Jug allows you to write code that is broken up into tasks and run different tasks on different processors.
It currently has two backends. The first uses the filesystem to communicate between processes and works correctly over NFS, so you can coordinate processes on different machines. The second is based on redis so the processes only need the capability to connect to a common redis server.
Jug also takes care of saving all the intermediate results to the backend in a way that allows them to be retrieved later.

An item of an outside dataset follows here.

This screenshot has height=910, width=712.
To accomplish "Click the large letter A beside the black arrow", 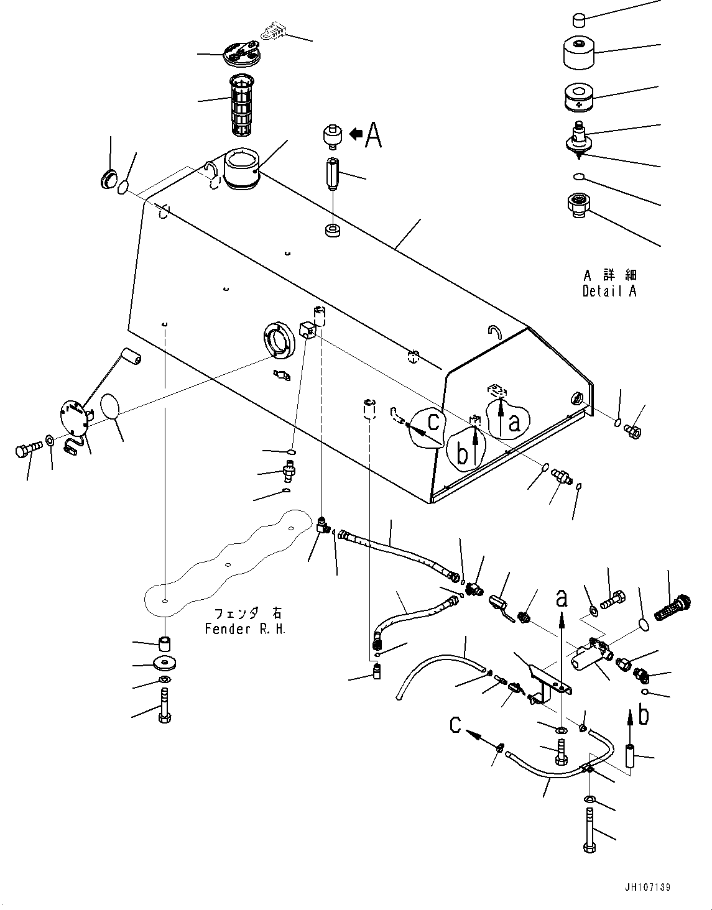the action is coord(373,134).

Here is a one minute example. Save the following to a file called primes.py:
from jug import TaskGenerator
from time import sleep
@TaskGenerator
def is_prime(n):
sleep(1.)
for j in xrange(2,n-1):
if (n % j) == 0:
return False
return True
primes100 = map(is_prime, xrange(2,101))
Of course, this is only for didactical purposes, normally you would use a better method. Similarly, the sleep function is so that it does not run too fast.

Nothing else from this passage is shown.